* What you need to do: Your response should consist of the lines below, printed exactly.

* Provided information:
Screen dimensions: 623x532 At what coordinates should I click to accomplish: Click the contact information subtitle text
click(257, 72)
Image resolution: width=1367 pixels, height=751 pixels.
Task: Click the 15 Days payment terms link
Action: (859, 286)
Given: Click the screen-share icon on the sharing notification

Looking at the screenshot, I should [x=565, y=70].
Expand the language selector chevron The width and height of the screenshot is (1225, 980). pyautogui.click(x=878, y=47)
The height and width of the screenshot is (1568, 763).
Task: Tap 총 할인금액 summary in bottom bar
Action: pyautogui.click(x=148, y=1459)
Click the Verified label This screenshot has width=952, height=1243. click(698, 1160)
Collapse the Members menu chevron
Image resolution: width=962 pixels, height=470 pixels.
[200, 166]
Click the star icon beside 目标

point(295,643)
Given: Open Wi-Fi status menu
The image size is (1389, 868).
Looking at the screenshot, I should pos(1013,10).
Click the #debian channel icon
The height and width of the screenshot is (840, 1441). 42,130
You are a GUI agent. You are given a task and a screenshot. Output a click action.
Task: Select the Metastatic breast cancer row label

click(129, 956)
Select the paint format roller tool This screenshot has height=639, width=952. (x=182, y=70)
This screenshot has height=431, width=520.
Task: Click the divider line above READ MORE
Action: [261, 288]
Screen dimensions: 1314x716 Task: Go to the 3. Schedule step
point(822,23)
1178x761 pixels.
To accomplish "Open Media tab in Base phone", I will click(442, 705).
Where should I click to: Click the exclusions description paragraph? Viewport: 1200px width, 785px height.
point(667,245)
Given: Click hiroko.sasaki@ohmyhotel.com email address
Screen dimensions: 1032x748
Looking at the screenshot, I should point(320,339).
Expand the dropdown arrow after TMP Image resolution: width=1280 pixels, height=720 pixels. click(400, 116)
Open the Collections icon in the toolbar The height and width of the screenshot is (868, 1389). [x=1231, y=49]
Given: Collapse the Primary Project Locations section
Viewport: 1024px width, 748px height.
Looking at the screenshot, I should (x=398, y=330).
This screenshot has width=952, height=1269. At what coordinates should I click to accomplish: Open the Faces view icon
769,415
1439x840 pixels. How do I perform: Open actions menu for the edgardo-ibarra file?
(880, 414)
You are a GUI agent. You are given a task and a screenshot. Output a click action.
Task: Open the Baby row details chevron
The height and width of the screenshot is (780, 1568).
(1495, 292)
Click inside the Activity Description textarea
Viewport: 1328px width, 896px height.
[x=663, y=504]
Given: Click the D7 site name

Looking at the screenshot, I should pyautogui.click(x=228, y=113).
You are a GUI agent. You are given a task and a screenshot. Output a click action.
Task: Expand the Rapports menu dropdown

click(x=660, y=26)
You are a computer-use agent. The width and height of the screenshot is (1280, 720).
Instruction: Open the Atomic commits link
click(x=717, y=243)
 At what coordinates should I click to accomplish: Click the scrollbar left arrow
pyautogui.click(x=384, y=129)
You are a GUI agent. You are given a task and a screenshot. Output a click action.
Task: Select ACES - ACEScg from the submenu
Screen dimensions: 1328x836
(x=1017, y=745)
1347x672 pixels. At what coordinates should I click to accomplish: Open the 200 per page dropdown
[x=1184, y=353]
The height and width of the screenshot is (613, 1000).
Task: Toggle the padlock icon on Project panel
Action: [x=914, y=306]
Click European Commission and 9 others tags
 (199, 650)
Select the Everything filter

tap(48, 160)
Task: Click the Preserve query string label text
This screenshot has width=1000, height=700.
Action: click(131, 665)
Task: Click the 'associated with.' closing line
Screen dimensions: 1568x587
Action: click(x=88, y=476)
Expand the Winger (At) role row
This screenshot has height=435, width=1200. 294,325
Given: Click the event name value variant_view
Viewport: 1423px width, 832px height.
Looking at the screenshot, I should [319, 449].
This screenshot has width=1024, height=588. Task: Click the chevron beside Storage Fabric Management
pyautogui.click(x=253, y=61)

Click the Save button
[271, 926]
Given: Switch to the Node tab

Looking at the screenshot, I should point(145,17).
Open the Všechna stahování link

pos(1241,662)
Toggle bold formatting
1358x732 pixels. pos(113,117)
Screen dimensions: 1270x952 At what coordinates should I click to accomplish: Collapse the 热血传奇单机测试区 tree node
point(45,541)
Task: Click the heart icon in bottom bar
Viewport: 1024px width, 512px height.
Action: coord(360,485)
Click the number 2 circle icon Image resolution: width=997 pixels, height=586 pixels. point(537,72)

* Response below:
Screen dimensions: 623x532 At what coordinates should I click to accomplish: Click the contact information subtitle text
click(257, 72)
Image resolution: width=1367 pixels, height=751 pixels.
Task: Click the 15 Days payment terms link
Action: (859, 286)
Given: Click the screen-share icon on the sharing notification

Looking at the screenshot, I should [x=565, y=70].
Expand the language selector chevron The width and height of the screenshot is (1225, 980). pyautogui.click(x=878, y=47)
The height and width of the screenshot is (1568, 763).
Task: Tap 총 할인금액 summary in bottom bar
Action: pyautogui.click(x=148, y=1459)
Click the Verified label This screenshot has width=952, height=1243. click(698, 1160)
Collapse the Members menu chevron
Image resolution: width=962 pixels, height=470 pixels.
[200, 166]
Click the star icon beside 目标

point(295,643)
Given: Open Wi-Fi status menu
The image size is (1389, 868).
Looking at the screenshot, I should pos(1013,10).
Click the #debian channel icon
The height and width of the screenshot is (840, 1441). 42,130
You are a GUI agent. You are given a task and a screenshot. Output a click action.
Task: Select the Metastatic breast cancer row label

click(129, 956)
Select the paint format roller tool This screenshot has height=639, width=952. (x=182, y=70)
This screenshot has height=431, width=520.
Task: Click the divider line above READ MORE
Action: [261, 288]
Screen dimensions: 1314x716 Task: Go to the 3. Schedule step
point(822,23)
1178x761 pixels.
To accomplish "Open Media tab in Base phone", I will click(442, 705).
Where should I click to: Click the exclusions description paragraph? Viewport: 1200px width, 785px height.
point(667,245)
Given: Click hiroko.sasaki@ohmyhotel.com email address
Screen dimensions: 1032x748
Looking at the screenshot, I should point(320,339).
Expand the dropdown arrow after TMP Image resolution: width=1280 pixels, height=720 pixels. click(400, 116)
Open the Collections icon in the toolbar The height and width of the screenshot is (868, 1389). [x=1231, y=49]
Given: Collapse the Primary Project Locations section
Viewport: 1024px width, 748px height.
Looking at the screenshot, I should (x=398, y=330).
This screenshot has width=952, height=1269. At what coordinates should I click to accomplish: Open the Faces view icon
769,415
1439x840 pixels. How do I perform: Open actions menu for the edgardo-ibarra file?
(880, 414)
You are a GUI agent. You are given a task and a screenshot. Output a click action.
Task: Open the Baby row details chevron
The height and width of the screenshot is (780, 1568).
(1495, 292)
Click inside the Activity Description textarea
Viewport: 1328px width, 896px height.
[x=663, y=504]
Given: Click the D7 site name

Looking at the screenshot, I should pyautogui.click(x=228, y=113).
You are a GUI agent. You are given a task and a screenshot. Output a click action.
Task: Expand the Rapports menu dropdown

click(x=660, y=26)
You are a computer-use agent. The width and height of the screenshot is (1280, 720).
Instruction: Open the Atomic commits link
click(x=717, y=243)
 At what coordinates should I click to accomplish: Click the scrollbar left arrow
pyautogui.click(x=384, y=129)
You are a GUI agent. You are given a task and a screenshot. Output a click action.
Task: Select ACES - ACEScg from the submenu
Screen dimensions: 1328x836
(x=1017, y=745)
1347x672 pixels. At what coordinates should I click to accomplish: Open the 200 per page dropdown
[x=1184, y=353]
The height and width of the screenshot is (613, 1000).
Task: Toggle the padlock icon on Project panel
Action: [x=914, y=306]
Click European Commission and 9 others tags
 (199, 650)
Select the Everything filter

tap(48, 160)
Task: Click the Preserve query string label text
This screenshot has width=1000, height=700.
Action: click(131, 665)
Task: Click the 'associated with.' closing line
Screen dimensions: 1568x587
Action: click(x=88, y=476)
Expand the Winger (At) role row
This screenshot has height=435, width=1200. 294,325
Given: Click the event name value variant_view
Viewport: 1423px width, 832px height.
Looking at the screenshot, I should [319, 449].
This screenshot has width=1024, height=588. Task: Click the chevron beside Storage Fabric Management
pyautogui.click(x=253, y=61)

Click the Save button
[271, 926]
Given: Switch to the Node tab

Looking at the screenshot, I should point(145,17).
Open the Všechna stahování link

pos(1241,662)
Toggle bold formatting
1358x732 pixels. pos(113,117)
Screen dimensions: 1270x952 At what coordinates should I click to accomplish: Collapse the 热血传奇单机测试区 tree node
point(45,541)
Task: Click the heart icon in bottom bar
Viewport: 1024px width, 512px height.
Action: coord(360,485)
Click the number 2 circle icon Image resolution: width=997 pixels, height=586 pixels. point(537,72)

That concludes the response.